Eligibility & Limits:
- ✅ Deduction applies only to employer contributions.
- ✅ Maximum deduction: 10% of basic salary (private sector) or 14% (government sector).
- ✅ Standard deduction of ₹75,000 applies in addition.
Example:
Basic Salary | Employer’s Contribution (10%) | Eligible Deduction |
---|---|---|
₹10,00,000 | ₹1,00,000 | ₹1,00,000 |
Setting Off Home Loan Interest for Rented Property
Under the new tax regime, taxpayers with a rented property can set off the interest paid on a home loan against rental income. However, if the interest amount exceeds the rental income, the excess loss cannot be carried forward or adjusted against other sources of income.
Detailed Example:
Scenario 1: When Interest is Less Than Rental Income
Rental Income | Interest Paid on Loan | Net Taxable Rental Income |
---|---|---|
₹6,00,000 | ₹4,50,000 | ₹1,50,000 |
- Since the interest paid is lower than the rental income, the remaining ₹1,50,000 is taxable under 'Income from House Property'.
- 150,000 is now part of your income and would be taxed as per slabs in new tax regime.
Scenario 2: When Interest Exceeds Rental Income
Rental Income | Interest Paid on Loan | Set-Off Allowed | Excess Loss Carry Forward? |
---|---|---|---|
₹3,00,000 | ₹4,50,000 | ₹3,00,000 | ❌ Not Allowed |
- In this case, only ₹3,00,000 can be set off against rental income. The remaining ₹1,50,000 loss cannot be adjusted against other income sources or carried forward.
-
Only benefit taxpayers are getting is that the 3 lakh amount taxpayer is earning as rent in this scenario is not considered as his income and would not be taxed, no benefit of paying interest more than rental income as taxpayer used to get in old tax regime.

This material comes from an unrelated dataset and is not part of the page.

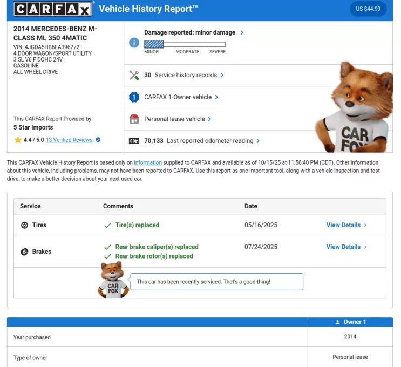View Details for Brakes service
This screenshot has height=367, width=401.
tap(346, 247)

New vs. Old Tax Regime: A Side-by-Side Comparison (2025-26)
Tax Rate Differences
Income Slab (₹) | New Regime Tax Rate | Old Regime Tax Rate |
---|---|---|
0 - 4,00,000 | Nil | Nil |
4,00,001 - 8,00,000 | 5% | 5% (2.5L - 5L slab) |
8,00,001 - 12,00,000 | 10% | 20% (5L - 10L slab) |
12,00,001 - 16,00,000 | 15% | 20% (5L - 10L slab) |
16,00,001 - 20,00,000 | 20% | 30% (Above 10L) |
20,00,001 - 24,00,000 | 25% | 30% |
Above 24,00,000 | 30% | 30% |
This detailed breakdown of the home loan interest set-off under the new tax regime ensures that taxpayers make informed financial decisions while evaluating rental income taxation.